TASK INSTRUCTIONS |
Scan the entries below for the word "size". Copy each line that has it.

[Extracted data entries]
+ + + + +

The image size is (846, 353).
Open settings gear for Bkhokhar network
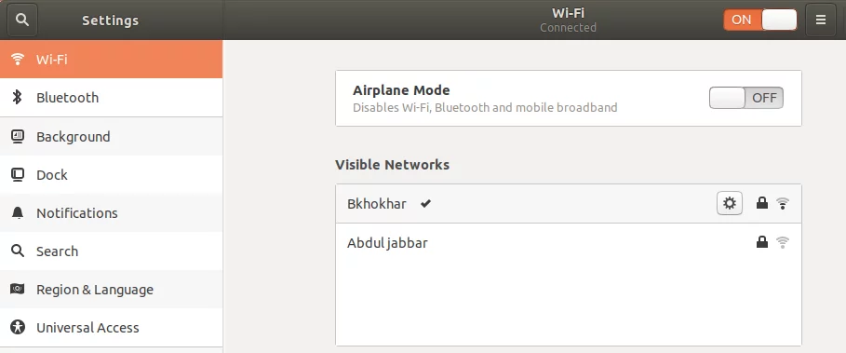click(x=730, y=203)
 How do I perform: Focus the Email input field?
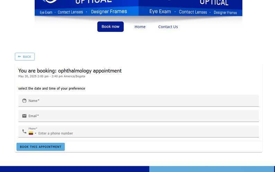[142, 116]
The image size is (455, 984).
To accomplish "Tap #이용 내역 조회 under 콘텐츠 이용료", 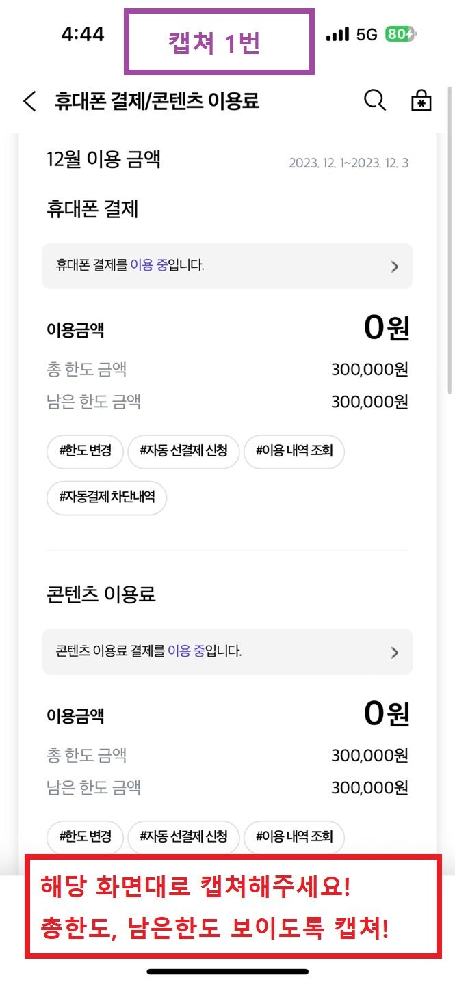I will pos(294,837).
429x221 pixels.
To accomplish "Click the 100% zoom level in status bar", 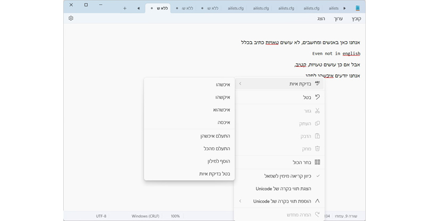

+ + + + +

ANSWER BELOW |
The image size is (846, 353).
The image size is (455, 984).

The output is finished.